Господи, Господи, близится плата
И до конца надо мне обнищать.
Земные надежды, порывы, восторги, —
Все, чем питаюсь и чем я сыта, —
Из утомленного сердца исторгни,
Чтобы осталась одна маета.
Мысли мои так ничтожны-убоги,
Чувства — греховны, и воля — слаба.
И средь земной многотрудной дороги
Я неключимая. Боже, раба.
Ей предстояло еще второе обнищание. Десять лет спустя, в июне 1936 года, последовала смерть старшей дочери, Гаяны: она умерла от тифа в возрасте двадцати трех лет. Сперва горе — и сомнения, вызванные этим — ей казались едва выносимыми. В конце одного стихотворения, посвященного этой смерти, мать откровенно признавала:
Я заново не знаю и не верю,
Ослеплена я вновь.
Мучительным сомненьем только мерю
Твой горький путь, любовь.
«Я никогда не забуду той мучительной минуты, когда я принес ей весть о смерти Гаяны, — писал о. Лев (Жилле). — Без единого слова она кинулась бегом на улицу. Я боялся, что она намеревается броситься в Сену». Она вернулась только к вечеру — «удивительно умиротворенная».
Мать не могла быть ни на похоронах, ни хотя бы посещать могилу: Гаяна умерла в Москве по возвращении на родину, где (с помощью семейного друга — Алексея Толстого) ей удалось устроиться годом раньше на постоянное жительство. В далеком Париже можно было только совершить парастас, который мать провела в сосредоточенной молитве, склонившись в земном поклоне. Присутствующие отметили ее особый духовный подъем, исполненный спокойствия. Видно было, что она еще борется с горем, но уже побеждает сомнения. «Очень было тяжело, — говорила она. — Черная ночь. Предельное духовное одиночество […]. Все было темно вокруг и только где-то вдали — маленькая светлая точка. Теперь я знаю, что такое смерть».

Упражнения:
[a] Перепишите из текста о смерти Гаяны фрагмент, начиная со слов «И средь земной» и продолжая до слов «Ослеплена я вновь.» включительно.
[b] От какой болезни и в каком возрасте умерла Гаяна, согласно тексту о ее смерти?
[c] Продолжите текст о смерти Гаяны после его последнего предложения.
Данные для работы с текстом не понадобятся.

Фрагмент данных:

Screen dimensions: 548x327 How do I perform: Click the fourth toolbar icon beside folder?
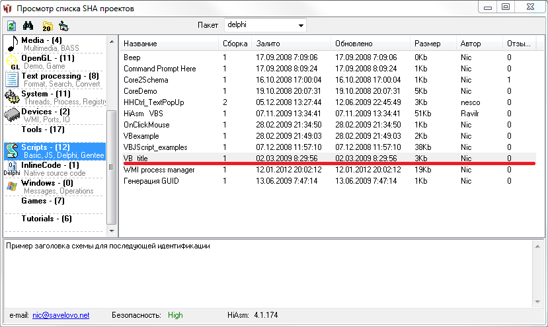click(x=63, y=26)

Ответы по порядку:
[a]
И средь земной многотрудной дороги
Я неключимая. Боже, раба.
Ей предстояло еще второе обнищание. Десять лет спустя, в июне 1936 года, последовала смерть старшей дочери, Гаяны: она умерла от тифа в возрасте двадцати трех лет. Сперва горе — и сомнения, вызванные этим — ей казались едва выносимыми. В конце одного стихотворения, посвященного этой смерти, мать откровенно признавала:
Я заново не знаю и не верю,
Ослеплена я вновь.

[b] Гаяна умерла от тифа в возрасте двадцати трех лет.

[c]
Не слепи меня. Боже, светом,
Не терзай меня. Боже, страданьем.
Прикоснулась я этим летом
К тайникам Твоего мирозданья.
Средь зеленых, дождливых мест
Вдруг с небес уронил Ты крест.
Поднимаю Твоею же силой
И кричу через силу: Оссана.
Есть бескрестная в мире могила,
Над могилою надпись: Гаяна.
Под землей моя милая дочь,
Над землей осиянная ночь.
Тяжелы Твои светлые длани,
Твою правду с трудом понимаю.
Крылья дай отошедшей Гаяне,
Чтоб лететь ей к небесному раю.
Мне же дай мое сердце смирять,
Чтоб Тебя и весь мир Твой принять.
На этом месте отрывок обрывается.